ADR-0032: Semantic Layer Compute Plugin Integration

Status

Accepted

Context

The semantic layer (Cube) needs to query data from Iceberg tables via a compute engine. However, Cube does not have a native Iceberg connector. This creates a design question:

Direct Database Connections: Cube maintains its own database connections
Compute Plugin Delegation: Cube delegates to the active compute plugin

Problem with Direct Connections

If Cube maintains its own database connections:

Configuration duplication: Separate credentials and connection config
Inconsistent compute: Different engine than transformations
Broken plugin model: Semantic layer bypasses compute abstraction
Extra infrastructure: May require additional query engine (Trino)

Requirements

Unified compute: Same engine for transforms and semantic queries
Plugin consistency: Follow established plugin architecture
Reference compute path: The documented DuckDB compute path should work with the semantic layer
Extensible: Support Snowflake, Databricks, Trino as compute plugins are added

Decision

The SemanticLayerPlugin delegates database connections to the active ComputePlugin. The semantic layer generates Cube configuration based on the compute plugin’s connection details.

* Set task 1 *
In the listing, replace "sidebar" with "side panel" in the lines starting with the one containing "At what coordinates" and going on through the one containing "Action: pyautogui.click(x=13, y=42)", changing nothing else. Leave the pictures out.

* Extracted data *
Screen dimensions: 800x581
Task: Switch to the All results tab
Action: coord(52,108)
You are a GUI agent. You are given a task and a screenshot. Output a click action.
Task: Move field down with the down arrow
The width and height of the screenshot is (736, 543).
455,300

---

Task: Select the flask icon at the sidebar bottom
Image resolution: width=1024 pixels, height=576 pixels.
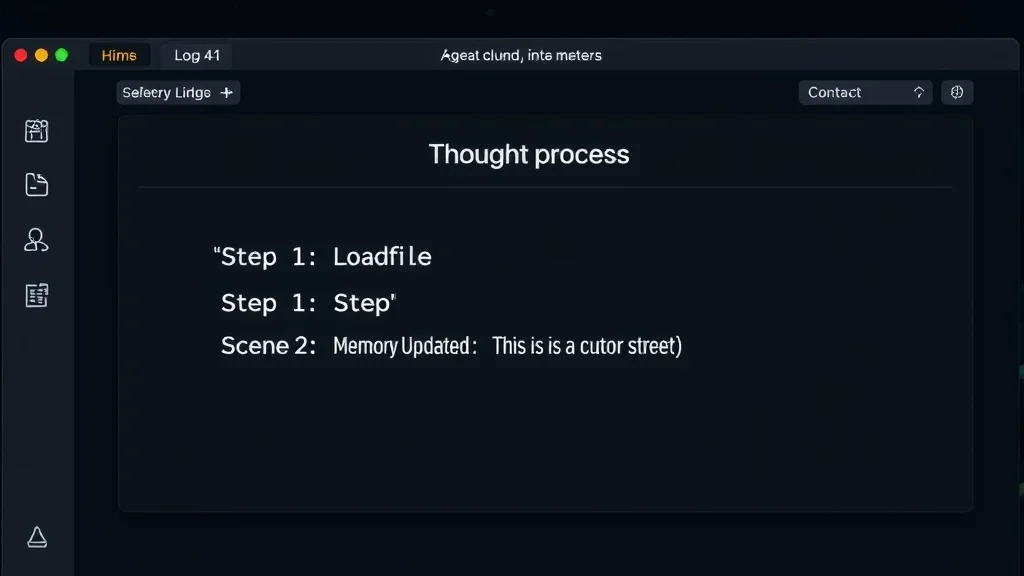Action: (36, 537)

==

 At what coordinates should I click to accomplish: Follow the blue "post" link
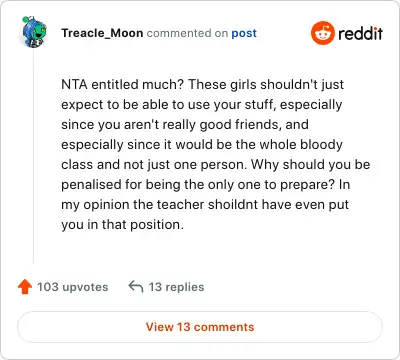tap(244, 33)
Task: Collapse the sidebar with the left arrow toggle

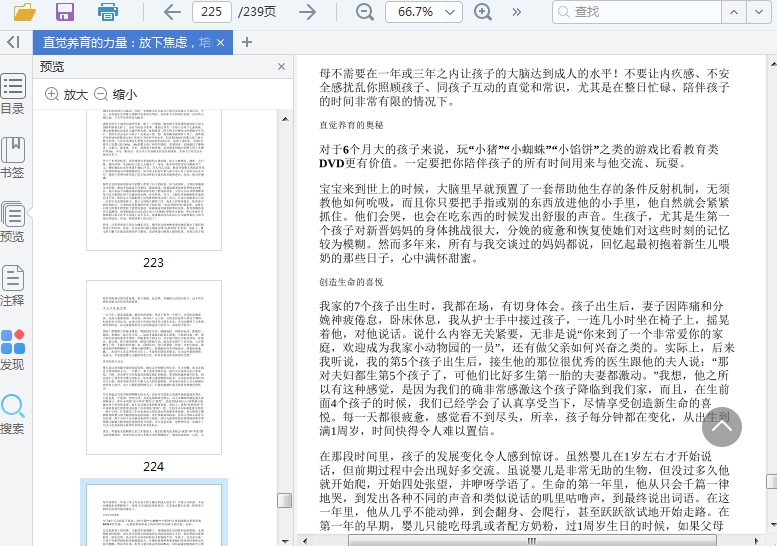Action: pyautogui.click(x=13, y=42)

* Set task 2 *
According to the semantic layer decision record, what kind of connector does Cube not have?

* Task solution 1 *
 At what coordinates should I click to accomplish: Follow the blue "post" link
tap(244, 33)
Task: Collapse the side panel with the left arrow toggle

Action: pyautogui.click(x=13, y=42)

* Task solution 2 *
A native Iceberg connector.